As Robeson’s activism became more and more vocal, his career took a steep decline. In 1949, an anti-Communist riot broke out at one of his concerts in New York, and in 1950 the State Department revoked his passport. In 1952, the Soviet Union awarded him its Stalin Peace prize; in 1958, he left the United States and lived in Moscow, Eastern Europe and London for the next five years.

“Paul Robeson was about passion,” Guillory said. “He was provocative. He put his career on the line by talking. Just like Martin Luther King and Malcolm X; they talked. I don’t think he decided, ‘OK, after I sing “No More Auction Block for Me,” I’ll talk about slavery, see if I can get a rise out of the audience.’ I think he probably said, ‘I’m going to talk about this now because I feel the need to--and if it rocks the boat, so be it.’ ”

It’s a sentiment the Louisiana-born Guillory clearly shares: “It’s always important to shake things up. You throw the dice, let the chips fall where they may. I think that’s in Paul Robeson’s spirit.”

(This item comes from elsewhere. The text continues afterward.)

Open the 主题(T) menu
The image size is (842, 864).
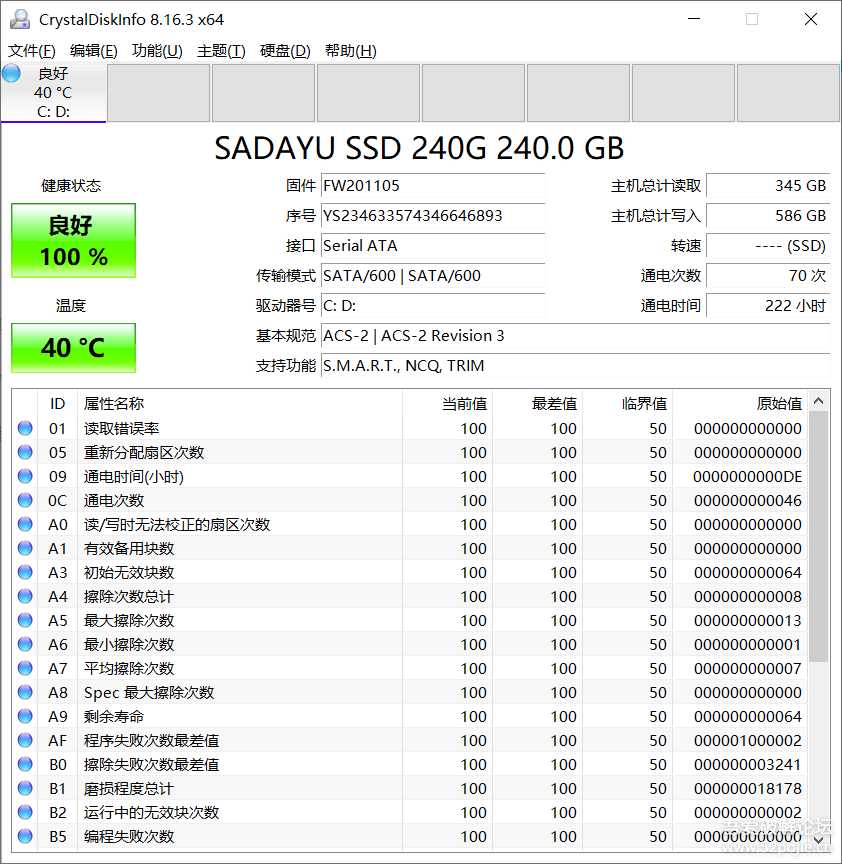point(221,51)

Also perhaps in his spirit was the controversy that greeted the 1978 New York premiere of “Paul Robeson,” starring James Earl Jones. A protest was led by Paul Robeson Jr., who had collected 56 signatures (from such notables as Coretta Scott King, James Baldwin and Andrew Young, none of whom had seen the play), and ran a two-page ad in Variety, decrying Dean’s work as “a pernicious perversion of the essence of Paul Robeson.”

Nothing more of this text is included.